Homeschooling In During This Recession
By Ann Zeise
Just thinking about how the economic news is going to affect our life here.
Things sure getting crazy
For the first time in the life of my website, I’m getting email from families who are turning to homeschooling because they’ve lost their homes in foreclosures. I had thought I had heard every reason to homeschool, but this is a new reason that hadn’t come up in 12 years.
What if you do lose or have lost your home in a foreclosure? One family I heard from was taking off in their car, planning on just being gypsies and doing odd jobs, educating their kids from the family car the best they could. I sent them over to theTraveling Homeschoolers page to get ideas and suggestions.
Another family sent mother and child back to Mexico where the mother had relatives and living was cheaper, but as the child did not speak Spanish, she was having a difficult time adjusting to Mexican schools. Often other Expatriates can offer good advice.
We’ve watched the value of our retirement accounts dwindle, and so we’re not putting any more in at this time… though it MIGHT be an excellent time to buy or not, depending on who you read. (Like at a fire sale!)
I’ve been stashing my extra funds in PayPal because it is paying 2.29%, which seems better than any money market bank account, as there is no minimum required. Any Money Market fund you can find over 2.2% is good right now.

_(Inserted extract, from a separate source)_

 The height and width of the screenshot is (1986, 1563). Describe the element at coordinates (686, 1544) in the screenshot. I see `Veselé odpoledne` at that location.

I think you may have to select that you want the interest earning Money Market type account in PayPal. Can’t recall how I got it. Now PayPal isn’t insured by FDIC, but then it also isn’t a bank. It is owned by eBay. Paypal has never been in the mortgage business, so I’m hoping it is safer.
I also bank at a Credit Union. By federal law, credit unions can’t file for bankruptcy.
From what I read today, there is no need to worry that we’re going to have another “Great Depression.” There are government controls and regulations that have been in place since that crisis to prevent another. There have been other recessions, and this one is likely to be a doozy.
To be safest, pay off your credit card debt, and pay cash from now on. Keep your home and your car fixed up, as you are unlikely to be able to get a loan for a new one unless you have sterling credit (because your credit cards are paid up.)
Even if you feel your working spouse has a secure job and income, now would be a good time to start a home business. It will be hard for a currently non-working spouse to find employment when so many others with recent job experience are also looking for work. To meet this need, I have started a multiuser blog where blogging homeschool parents will be allowed to sell their products or through affiliate relations sell the products of others, just so long as they follow the terms of service. If you feel you could earn money online, do consider starting a blog on A2ZHomeschool Blogs
Pay attention to the FREE STUFF I have on my site. There are both free and commercial educational resources on my site. Some of the free lists and links are just as good as the ones you could pay for. For example, you could pay for a list of good books for kids, or you could go to a list of good books on my site, print it out, and then check the books out of the library as needed. (Just be careful not to get late fines!) You can get free lesson plans and unit studies, or you could pay someone else a whole lot of money to do it for you.
Are these entirely free? Well, I’m assuming you already have a computer and internet access, and those aren’t free. But if you can still manage to pay for online services, you can homeschool for free after that.
When you homeschool for free, you also have to do your own record keeping. I also have a free Excel spreadsheet for doing that – and other types of free or low cost record keeping, too.
You ONLY need to keep records a) if your state requires it; b) you just like having a progress record; or c) you have a high schooler who will want a transcript one day.
Last time there was a recession, the state stopped funding charter schools and school districts stopped funding homeschool programs. My advice: don’t get too dependent on reimbursements for curriculum expenses through charter schools and public school programs. When legislators start looking for cutbacks in spending, the odds of charters being able to refund curriculum expenses to individual families is not exactly high on law makers’ spending lists. School districts are also likely to close their homeschool programs. Ours already has.